HAIDA GWAII MUSEUM 

The Haida Gwaii Museum (partnered with the Haida Heritage Centre) was voted the best cultural centre in British Columbia in 2012 by the BC Arts Council. Although the museum has been open since the mid-70s, the entire establishment was rebuilt and reborn in 2008. Six full size totem poles were carved for the front of the centre, and the buildings were designed by world-renowned architects to create what looks like a traditional Haida village - save for the huge panes of glass that make up the majority of the walls. After they had completely redone the museum, they also needed to update their advertising presence and in-house graphics. The goal was to create designs that would start to make a sense of identity for the museum. The centre, having more than quadrupled in size, was also lacking in informative signs and wayfinding.

BRANDING

The museum didn’t have anything with their information on it. The large majority of all visitors to the museum are tourists, not from the area or even the country, and often times with English as a second language or not spoken at all. I kept the card clean and simple, and commissioned a local Haida artist for a statement piece that we could use across all their designs. This design was incorporated into all the take-away materials for the center.


WAYFINDING

The original museum was less than a quarter of the size of the new one and although millions of dollars was spent over the course of ten years developing the new centre, little thought was given to how people would find their way around the new space. We created templates for signage to go throughout the museum, and designed a small logo to signify signs with information. The logo was designed after a Haida copper shield, the largest known of which is the first thing seen when entering the centre.

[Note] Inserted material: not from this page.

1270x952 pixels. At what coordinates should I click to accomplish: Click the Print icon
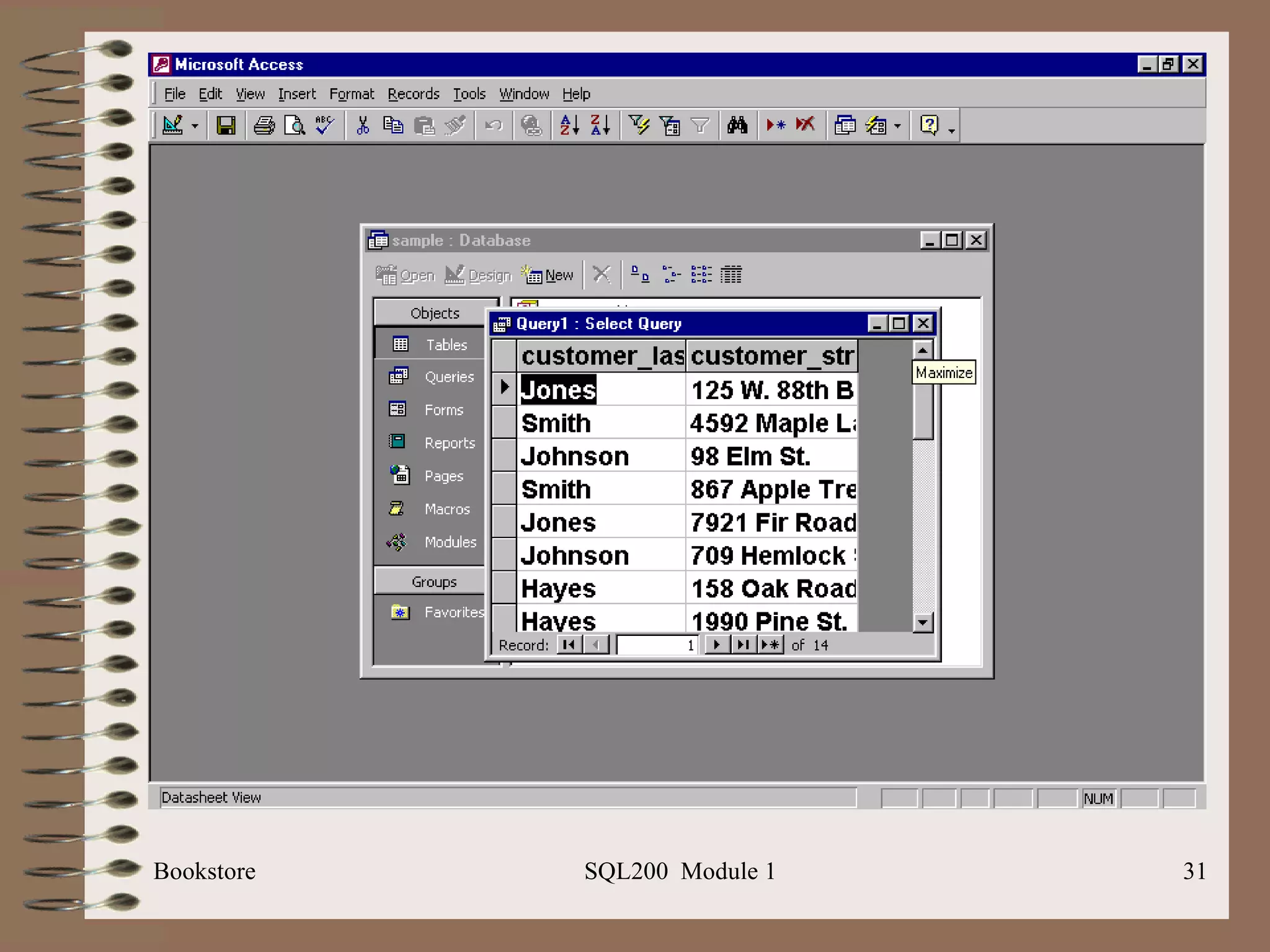coord(264,126)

The museum is large and difficult to navigate solo. Guided tours are put on 4 times a day, but most of the visitors through the centre wander through on their own unless timing works perfectly. We provided visitors with a tri-fold map that would help them navigate through the museum, while pointing out attractions, washrooms, and other facilities. The brochure also functioned as an informational pamphlet and as an advertising source for venues such as BC Ferries.